E tenho para mim que não vale a pena a gente pré-ocupar-se. Quando chegar a hora, logo se vê se vale a pena a gente ficar mesmo ralada. Muitas vezes, na hora, as coisas resolvem-se.
Além disso sou muito primária. Parece que me esqueço do que não me agrada. Posso estar cheia de ralações, coisas que me incomodam a sério, quer física, quer espiritualmente e, no entanto, ponho para trás das costas. Não é que as coisas me passem mas consigo intervalar, deixar de pensar.
E também não gosto que os outros se preocupem comigo. O meu pai não chegou a saber que eu fui operada. Não fui lá a casa nas duas semanas a seguir mas a minha mãe disse apenas que eu estava doente dos joelhos. E ele disse: 'Ela que não vá na conversa dos médicos e não seja operada porque operações aos joelhos é do pior para recuperar'. Depois, quando mal andava ainda, fui mas ele pensou que eu estava com uma crise inflamatória. Além disso, disfarcei, fui de calças, ele nem se apercebeu bem.
Quanto à doença auto-imune, felizmente não a tenho. Já pensavam em artrite reumatóide ou mesmo lúpus. Felizmente não era. A semana passada soube de um menino, neto de uma colega, a quem foi agora diagnosticado uma artrite tramada, auto-imune. São coisas chatas que nunca se curam. Mas conhecendo-se o que se tem, controla-se, trata-te, torna-se suportável.
Erinha: tem boa memória. De facto, quando foi aquilo do coágulo e fui ao hospital, tive que ir comprar as injecções e já passava da meia noite. E não encontrávamos a farmácia (em Torres Novas) nem por mais uma... E o enfermeiro, quando finalmente lá voltei com as injecções, ensinou-me a dar uma injecção a mim mesma mas eu, nos dias seguintes, não consegui. Então ensinei o meu marido e ele não queria, não queria, mas lá o convenci. É que as injecções eram de 24 em 24 horas e como a primeira foi levada à 1 da manhã, não dava jeito ir a um posto médico a meio da noite (se é que, por ali, os havia abertos de noite). Fiquei com a barriga cheia de nódoas negras. Ele ao princípio quase tomava balanço para espetar a seringa e eu, mal o via de seringa em punho, só não fugia porque estava com as pernas inchadas, com sacos de gelo à volta dos joelhos, e quase sem poder andar.

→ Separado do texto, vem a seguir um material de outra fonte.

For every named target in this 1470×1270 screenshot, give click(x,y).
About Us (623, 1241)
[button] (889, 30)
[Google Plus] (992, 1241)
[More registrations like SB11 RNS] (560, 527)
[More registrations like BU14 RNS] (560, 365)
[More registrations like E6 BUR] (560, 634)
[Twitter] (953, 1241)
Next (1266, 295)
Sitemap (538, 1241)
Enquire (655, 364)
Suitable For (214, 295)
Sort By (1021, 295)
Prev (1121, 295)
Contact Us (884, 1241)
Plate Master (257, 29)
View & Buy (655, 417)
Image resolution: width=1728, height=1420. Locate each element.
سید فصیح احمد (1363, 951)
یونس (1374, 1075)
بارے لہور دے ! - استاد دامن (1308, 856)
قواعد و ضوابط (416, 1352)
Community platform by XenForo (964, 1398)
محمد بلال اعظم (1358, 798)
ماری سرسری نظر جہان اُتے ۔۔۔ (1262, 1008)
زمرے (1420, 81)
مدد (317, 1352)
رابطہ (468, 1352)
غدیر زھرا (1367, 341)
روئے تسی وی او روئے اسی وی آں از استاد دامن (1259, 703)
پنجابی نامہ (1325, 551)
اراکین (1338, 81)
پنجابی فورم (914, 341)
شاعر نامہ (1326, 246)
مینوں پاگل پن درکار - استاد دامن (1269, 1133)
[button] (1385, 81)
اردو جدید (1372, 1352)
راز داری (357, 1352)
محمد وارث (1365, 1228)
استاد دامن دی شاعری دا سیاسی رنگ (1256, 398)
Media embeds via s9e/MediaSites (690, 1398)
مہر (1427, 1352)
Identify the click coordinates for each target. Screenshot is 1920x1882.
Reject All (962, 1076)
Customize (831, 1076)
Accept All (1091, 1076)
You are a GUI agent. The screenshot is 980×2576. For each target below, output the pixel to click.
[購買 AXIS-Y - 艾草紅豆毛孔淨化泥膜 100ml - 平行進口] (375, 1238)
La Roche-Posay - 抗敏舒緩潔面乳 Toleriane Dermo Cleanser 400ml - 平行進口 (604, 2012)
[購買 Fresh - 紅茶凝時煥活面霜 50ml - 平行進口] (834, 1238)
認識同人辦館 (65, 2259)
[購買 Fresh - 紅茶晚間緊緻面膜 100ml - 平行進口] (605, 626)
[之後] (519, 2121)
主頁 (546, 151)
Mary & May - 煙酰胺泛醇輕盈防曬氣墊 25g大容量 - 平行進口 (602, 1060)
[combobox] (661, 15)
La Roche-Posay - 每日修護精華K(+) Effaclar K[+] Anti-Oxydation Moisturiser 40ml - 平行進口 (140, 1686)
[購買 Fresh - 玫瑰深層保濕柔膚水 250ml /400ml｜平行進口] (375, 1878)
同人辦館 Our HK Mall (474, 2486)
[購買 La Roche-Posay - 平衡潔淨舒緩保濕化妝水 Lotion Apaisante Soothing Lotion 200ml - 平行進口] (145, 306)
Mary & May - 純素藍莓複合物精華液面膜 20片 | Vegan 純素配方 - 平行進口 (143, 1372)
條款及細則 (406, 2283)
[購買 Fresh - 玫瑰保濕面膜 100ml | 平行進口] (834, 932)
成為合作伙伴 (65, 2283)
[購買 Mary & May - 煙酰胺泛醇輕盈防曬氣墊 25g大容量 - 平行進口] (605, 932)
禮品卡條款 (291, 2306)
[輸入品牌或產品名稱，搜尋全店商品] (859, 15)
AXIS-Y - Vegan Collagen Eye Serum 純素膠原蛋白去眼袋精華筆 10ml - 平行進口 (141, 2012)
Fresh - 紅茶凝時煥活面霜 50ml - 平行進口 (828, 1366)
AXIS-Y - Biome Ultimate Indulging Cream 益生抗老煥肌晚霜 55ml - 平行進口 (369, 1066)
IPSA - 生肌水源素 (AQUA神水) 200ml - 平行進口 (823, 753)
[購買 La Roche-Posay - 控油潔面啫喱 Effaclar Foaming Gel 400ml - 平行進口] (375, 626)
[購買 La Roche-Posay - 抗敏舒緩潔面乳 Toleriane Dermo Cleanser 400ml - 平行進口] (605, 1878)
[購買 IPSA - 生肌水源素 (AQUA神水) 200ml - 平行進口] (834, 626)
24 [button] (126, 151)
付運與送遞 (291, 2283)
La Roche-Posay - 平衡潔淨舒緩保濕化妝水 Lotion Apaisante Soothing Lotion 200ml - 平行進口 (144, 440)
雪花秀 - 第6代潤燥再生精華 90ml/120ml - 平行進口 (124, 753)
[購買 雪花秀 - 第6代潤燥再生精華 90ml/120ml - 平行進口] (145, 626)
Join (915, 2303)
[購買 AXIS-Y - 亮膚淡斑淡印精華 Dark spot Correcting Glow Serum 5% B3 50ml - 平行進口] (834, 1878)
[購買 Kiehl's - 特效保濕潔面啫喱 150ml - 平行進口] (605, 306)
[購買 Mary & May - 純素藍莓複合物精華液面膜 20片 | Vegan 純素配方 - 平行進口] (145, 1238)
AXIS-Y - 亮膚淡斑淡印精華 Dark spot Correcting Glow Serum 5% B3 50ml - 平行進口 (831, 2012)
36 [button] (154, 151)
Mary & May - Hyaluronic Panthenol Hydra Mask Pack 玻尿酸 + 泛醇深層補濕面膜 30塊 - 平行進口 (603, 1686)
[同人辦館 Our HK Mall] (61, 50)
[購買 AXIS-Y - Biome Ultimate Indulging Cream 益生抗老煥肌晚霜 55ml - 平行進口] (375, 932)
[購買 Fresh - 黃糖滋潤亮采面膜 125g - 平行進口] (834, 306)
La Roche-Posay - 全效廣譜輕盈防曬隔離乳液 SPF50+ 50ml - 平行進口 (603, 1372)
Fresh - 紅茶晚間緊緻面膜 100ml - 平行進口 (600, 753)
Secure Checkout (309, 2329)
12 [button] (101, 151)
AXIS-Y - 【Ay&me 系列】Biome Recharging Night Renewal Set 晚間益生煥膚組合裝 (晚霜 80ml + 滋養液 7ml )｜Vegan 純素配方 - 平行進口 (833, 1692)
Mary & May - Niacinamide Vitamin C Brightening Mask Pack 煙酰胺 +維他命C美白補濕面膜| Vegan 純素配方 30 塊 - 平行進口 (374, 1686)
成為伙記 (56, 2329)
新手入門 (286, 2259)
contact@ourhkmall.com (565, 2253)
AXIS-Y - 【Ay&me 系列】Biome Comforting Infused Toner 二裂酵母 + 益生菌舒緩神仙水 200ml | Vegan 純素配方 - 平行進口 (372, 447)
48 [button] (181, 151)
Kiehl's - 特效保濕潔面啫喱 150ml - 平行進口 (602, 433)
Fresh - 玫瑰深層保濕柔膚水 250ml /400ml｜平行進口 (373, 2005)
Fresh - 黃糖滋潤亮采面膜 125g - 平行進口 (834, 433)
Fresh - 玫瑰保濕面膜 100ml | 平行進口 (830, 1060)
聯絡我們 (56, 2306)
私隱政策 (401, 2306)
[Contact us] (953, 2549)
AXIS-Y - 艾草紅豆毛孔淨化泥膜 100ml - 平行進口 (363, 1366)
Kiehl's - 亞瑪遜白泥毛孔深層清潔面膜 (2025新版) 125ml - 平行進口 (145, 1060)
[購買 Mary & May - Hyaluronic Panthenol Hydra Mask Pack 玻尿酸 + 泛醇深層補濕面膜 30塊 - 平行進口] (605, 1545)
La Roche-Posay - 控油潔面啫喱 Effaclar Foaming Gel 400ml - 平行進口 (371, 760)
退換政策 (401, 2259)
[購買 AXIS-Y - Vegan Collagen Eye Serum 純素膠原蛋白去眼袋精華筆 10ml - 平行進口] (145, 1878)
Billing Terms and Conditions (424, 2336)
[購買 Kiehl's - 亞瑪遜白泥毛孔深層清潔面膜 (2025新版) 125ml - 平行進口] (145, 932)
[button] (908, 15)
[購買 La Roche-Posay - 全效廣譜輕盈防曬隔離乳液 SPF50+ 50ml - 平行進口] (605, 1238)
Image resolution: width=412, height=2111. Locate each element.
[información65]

Mas lembro-me bem dos seus conselhos. De cada vez que sofria as sequelas da porcaria da operação bem pensava nos seus conselhos.
Agora pior são as suas dores. Custa-me saber que nem consegue dormir. Mas não consegue evitar essas dores que lhe tiram a alegria? Amanhã a ver se lhe escrevo.
Um abraço a todas!!!!!
Olá de novo Jeitinho.
Como me lembro da saga que a fechou em casa e, mesmo sem querer, a obrigou a estar muito mais quieta que o desejado.
Foram dias difíceis e o calor não ajudou. Pelo meu lado lembro-me de lhe sugerir uma almofada por baixo da curva das pernas para não dar ter um desconforto maior.
Os amigos, mesmo virtuais, estão presentes quando sentem que são precisos.
Grande beijinho
Cara UJM
Felizmente que, de auto imune, só tenho o controle pessoal em relação ao que me não agrada.
Mas fiz uma carga de exames para ver se descobriam o que me provocava os "olhos secos" e respectivas consequências.
Estava tudo normal.
A única anomalia que tenho é a de não explodir quando me aliviasse faze-lo.
Mas aprendi à minha custa que a paz exige mais esforço do que a guerra.
Assim, há 30 anos, tornei-me uma mulher serena...como o povo do qual faço parte!